Trade You a Fence Post
A Clearwater County Economy
By Tom Loucks
In the early 1980s, when I served as pastor of St. Catherine’s Parish in Kamiah, I met two retired men who had operated businesses in Kooskia and who also had something else in common. Herb Foltz had a gas station where the roads create a “Y” in Kooskia. When I met Herb, he was living outside Harpster between the Harpsters Bridge and the Mount Idaho Bridge. Ray Gilroy operated a hard goods store in Kooskia. In the 1980s, he lived up the Glenwood Grade. I was fascinated to learn that during their careers, both these men had accepted fence posts in trade credit toward purchases at their stores. Herb told me he allowed a customer six cents per post. Ray allowed five cents.
A person wanting goods from either businessman could make posts, take them to the business, and swap them for credit toward a purchase. Say gas was 19 cents per gallon in 1935, when Herb was in business. Three posts would get you almost a gallon. A pound of coffee was roughly five posts.
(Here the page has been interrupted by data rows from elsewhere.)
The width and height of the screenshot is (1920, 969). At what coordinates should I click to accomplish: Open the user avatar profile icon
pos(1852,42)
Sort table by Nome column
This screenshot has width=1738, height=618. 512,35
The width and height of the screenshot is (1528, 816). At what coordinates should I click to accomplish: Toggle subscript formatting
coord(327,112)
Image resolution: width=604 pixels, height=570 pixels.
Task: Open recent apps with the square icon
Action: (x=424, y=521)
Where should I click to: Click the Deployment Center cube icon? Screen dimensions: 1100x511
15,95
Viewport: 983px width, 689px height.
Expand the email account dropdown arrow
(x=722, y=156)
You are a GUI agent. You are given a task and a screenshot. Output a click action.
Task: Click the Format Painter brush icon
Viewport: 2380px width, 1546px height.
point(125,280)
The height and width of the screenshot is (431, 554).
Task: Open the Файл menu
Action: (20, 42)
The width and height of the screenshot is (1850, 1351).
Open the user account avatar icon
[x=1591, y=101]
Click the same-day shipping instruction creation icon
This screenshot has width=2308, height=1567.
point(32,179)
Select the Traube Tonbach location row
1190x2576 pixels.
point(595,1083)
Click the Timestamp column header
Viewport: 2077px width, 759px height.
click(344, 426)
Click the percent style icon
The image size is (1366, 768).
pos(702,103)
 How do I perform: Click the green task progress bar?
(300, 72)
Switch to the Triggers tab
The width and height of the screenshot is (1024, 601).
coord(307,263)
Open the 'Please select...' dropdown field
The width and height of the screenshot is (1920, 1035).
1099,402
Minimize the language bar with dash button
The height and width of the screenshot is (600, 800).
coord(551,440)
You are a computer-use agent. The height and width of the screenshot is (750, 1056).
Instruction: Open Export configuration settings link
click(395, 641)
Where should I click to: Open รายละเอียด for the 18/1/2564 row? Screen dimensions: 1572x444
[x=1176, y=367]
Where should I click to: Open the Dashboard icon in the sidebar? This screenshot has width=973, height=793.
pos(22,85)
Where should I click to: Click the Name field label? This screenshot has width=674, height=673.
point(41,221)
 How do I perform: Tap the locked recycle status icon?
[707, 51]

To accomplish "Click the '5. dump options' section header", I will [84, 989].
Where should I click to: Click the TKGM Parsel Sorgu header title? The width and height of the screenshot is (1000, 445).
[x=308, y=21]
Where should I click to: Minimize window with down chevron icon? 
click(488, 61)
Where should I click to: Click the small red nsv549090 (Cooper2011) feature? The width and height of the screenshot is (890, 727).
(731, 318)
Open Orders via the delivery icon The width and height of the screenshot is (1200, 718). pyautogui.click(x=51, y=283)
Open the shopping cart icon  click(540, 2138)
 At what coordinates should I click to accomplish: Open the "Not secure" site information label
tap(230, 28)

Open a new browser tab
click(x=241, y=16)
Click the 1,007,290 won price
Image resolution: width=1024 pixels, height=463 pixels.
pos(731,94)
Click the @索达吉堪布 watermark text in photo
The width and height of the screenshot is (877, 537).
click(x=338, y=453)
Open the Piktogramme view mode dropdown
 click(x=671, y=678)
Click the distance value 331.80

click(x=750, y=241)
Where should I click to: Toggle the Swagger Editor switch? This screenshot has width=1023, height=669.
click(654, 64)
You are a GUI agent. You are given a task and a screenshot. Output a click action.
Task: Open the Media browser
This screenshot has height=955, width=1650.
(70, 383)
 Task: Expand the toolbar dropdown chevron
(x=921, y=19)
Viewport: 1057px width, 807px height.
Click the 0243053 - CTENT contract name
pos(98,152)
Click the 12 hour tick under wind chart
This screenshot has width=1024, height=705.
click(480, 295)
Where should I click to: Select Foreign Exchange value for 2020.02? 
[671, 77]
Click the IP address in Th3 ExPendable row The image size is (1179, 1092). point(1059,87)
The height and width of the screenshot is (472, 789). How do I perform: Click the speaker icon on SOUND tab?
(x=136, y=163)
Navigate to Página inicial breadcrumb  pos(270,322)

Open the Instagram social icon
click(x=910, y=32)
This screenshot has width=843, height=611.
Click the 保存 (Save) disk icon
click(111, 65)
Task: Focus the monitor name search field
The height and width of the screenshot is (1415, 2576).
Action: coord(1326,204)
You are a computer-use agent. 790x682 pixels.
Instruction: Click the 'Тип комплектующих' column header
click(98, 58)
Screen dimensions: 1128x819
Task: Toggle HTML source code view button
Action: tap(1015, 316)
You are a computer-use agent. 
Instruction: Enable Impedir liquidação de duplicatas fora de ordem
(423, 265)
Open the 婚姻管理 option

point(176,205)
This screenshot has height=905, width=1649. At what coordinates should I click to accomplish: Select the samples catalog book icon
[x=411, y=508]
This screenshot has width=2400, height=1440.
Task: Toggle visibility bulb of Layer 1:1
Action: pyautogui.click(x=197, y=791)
Ray owned the land south of Kooskia where the grass airstrip is now. He told me at one time he had more than a million fence posts stacked on the property. In a way, he became the bank for fence posts. He sold them by the truckload to “outsiders,” meaning anyone from anywhere who needed lots of fence posts. His customers paid in cash, something the area was lacking. With the revenue, Ray replenished the goods in his store, which thrived. Eventually, his daughter and son-in-law purchased the business.